(Items from a dataset)
· · · ·
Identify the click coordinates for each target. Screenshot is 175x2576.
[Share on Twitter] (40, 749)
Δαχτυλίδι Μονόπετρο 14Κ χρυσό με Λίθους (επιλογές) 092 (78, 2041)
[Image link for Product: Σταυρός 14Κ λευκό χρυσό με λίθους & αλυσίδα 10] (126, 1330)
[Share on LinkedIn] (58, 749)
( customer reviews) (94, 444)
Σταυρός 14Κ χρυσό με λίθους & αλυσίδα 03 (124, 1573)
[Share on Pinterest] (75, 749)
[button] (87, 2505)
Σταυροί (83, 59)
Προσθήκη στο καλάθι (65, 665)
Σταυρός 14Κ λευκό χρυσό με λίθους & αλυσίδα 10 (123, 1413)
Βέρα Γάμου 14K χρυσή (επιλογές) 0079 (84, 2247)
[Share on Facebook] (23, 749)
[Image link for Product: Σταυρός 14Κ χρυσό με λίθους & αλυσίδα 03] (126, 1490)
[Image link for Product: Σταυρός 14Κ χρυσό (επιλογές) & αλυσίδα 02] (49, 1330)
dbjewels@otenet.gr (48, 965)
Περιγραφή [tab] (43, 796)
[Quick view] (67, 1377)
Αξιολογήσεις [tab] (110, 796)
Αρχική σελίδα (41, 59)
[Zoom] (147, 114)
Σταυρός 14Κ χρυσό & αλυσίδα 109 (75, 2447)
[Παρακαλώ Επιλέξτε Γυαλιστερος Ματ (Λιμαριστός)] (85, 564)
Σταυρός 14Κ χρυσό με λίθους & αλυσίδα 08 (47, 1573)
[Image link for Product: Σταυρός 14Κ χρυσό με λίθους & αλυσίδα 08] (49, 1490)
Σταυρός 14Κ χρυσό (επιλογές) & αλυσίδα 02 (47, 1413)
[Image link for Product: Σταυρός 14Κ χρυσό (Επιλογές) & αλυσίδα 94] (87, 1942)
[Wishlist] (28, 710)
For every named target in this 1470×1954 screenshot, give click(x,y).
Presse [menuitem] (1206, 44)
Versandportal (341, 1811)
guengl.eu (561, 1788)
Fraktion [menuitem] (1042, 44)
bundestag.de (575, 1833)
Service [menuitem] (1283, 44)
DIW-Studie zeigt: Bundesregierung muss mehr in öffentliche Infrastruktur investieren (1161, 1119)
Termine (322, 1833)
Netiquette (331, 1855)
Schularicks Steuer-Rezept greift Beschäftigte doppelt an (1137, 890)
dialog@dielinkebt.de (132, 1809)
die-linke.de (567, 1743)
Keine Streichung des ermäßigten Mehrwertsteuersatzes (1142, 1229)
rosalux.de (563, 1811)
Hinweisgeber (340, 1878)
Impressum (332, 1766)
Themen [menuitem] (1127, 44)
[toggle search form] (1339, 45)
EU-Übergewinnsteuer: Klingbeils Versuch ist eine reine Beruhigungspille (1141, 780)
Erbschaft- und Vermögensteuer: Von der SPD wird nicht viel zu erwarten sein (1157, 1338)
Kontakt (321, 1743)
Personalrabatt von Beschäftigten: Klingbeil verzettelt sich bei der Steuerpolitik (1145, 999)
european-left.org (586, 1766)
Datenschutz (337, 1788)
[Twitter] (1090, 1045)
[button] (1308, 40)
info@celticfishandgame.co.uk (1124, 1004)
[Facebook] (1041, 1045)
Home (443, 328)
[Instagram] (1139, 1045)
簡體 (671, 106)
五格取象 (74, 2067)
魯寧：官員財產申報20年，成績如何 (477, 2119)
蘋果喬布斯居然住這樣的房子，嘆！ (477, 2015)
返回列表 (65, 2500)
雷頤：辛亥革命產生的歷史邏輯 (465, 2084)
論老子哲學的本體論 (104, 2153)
· · · ·
● Required action
Locate the word "menuitem" in the data above. Copy every line carrying it.

● Finished exercise
Presse [menuitem] (1206, 44)
Fraktion [menuitem] (1042, 44)
Service [menuitem] (1283, 44)
Themen [menuitem] (1127, 44)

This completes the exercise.